Palin took the lesson to heart. In the 1980s he published, with fellow Python Terry Jones, Dr Fegg’s Encyclopaedia of ALL World Knowledge, which, inevitably, had very little knowledge of the world at all. Dr Fegg was a salivating monstrosity with a blood-soaked axe. His principal source of education was Parkhurst prison, where he spent time for grievous bodily harm. The previous title of his encyclopaedia was Bert Fegg’s Nasty Book for Boys and Girls, but this updated edition contained a lot more misinformation. The entries were generally not to be found in other publications: Aladdin and His Terrible Problem; the Patagonian Shoe-Cleaning Rat; Do-It-Yourself Teeth. The Patagonian Shoe-Cleaning Rat was not a fearsome thing, but rather a sad one: ‘This rat lives by hiring itself out as a shoe brush. Once it goes bald its career is at an end, and it has to rely on what it can make out of selling Patagonian Rat’s Cheese (which understandably isn’t very popular).’

By contrast, there was a certain frisson of danger to be found in the entry Parlour Game: Pass the Bengal Tiger. This game requires seven boys, seven girls, chairs, wrapping paper, tiger. One plays by passing the wrapped tiger around until the music stops, at which point a child unwraps a layer of paper (good luck to you!), and the loser is the child holding the now completely enraged mammal during the final unwrapping.




* Another World Brain was conceived in Belgium in 1990, a far more conceptual notion than either Paul Otlet or H.G. Wells dared imagine, although it acknowledged the influence of both.

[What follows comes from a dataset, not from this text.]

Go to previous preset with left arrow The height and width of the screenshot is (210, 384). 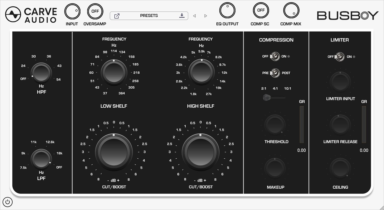[194, 16]
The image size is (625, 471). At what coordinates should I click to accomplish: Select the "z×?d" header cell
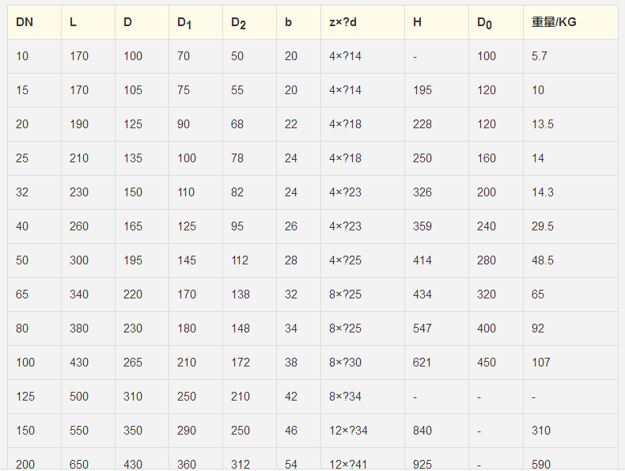(343, 22)
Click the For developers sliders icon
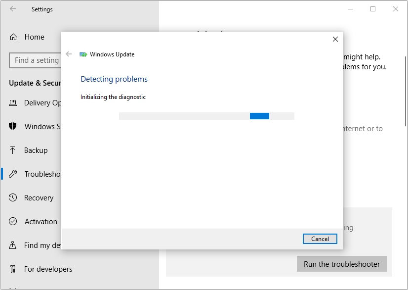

The Principia Cybernetica, the child of Francis Heylighen, is based on the notion of evolutionary cybernetics, encompassing new networked forms of recorded knowledge, and lies outside the scope of this book. It remains an ongoing project, as does the Global Brain Institute in Brussels, and is well described by Alex Wright as an attempt to create ‘a grand synthesis of philosophical work … by breaking the entire spectrum of philosophical thought into “nodes” in the network. These “nodes” might include a chapter from a book, a paragraph from an essay, or even more narrowly targeted units of information.’ The plan, says Professor Heylighen, is to transform the Web ‘into an intelligent, adaptive, self-organising system of shared knowledge.’

* Wells couldn’t resist a dig at the airy specialists he saw as Britannica’s main contributors. ‘The rooms of these individuals are sometimes in the dignified colleges of universities, sometimes in carefully sought country retreats … These fundamental people are not very gregarious as a rule … some are negligently dressed and distraught in their bearing, but for the most part they look fairly well cared for.’ Wells found this species generally unobtrusive and ineffective. They were not sufficiently political, in other words, or forward thinking. ‘A single shipyard at work makes more noise than all the original thought of the world put together.’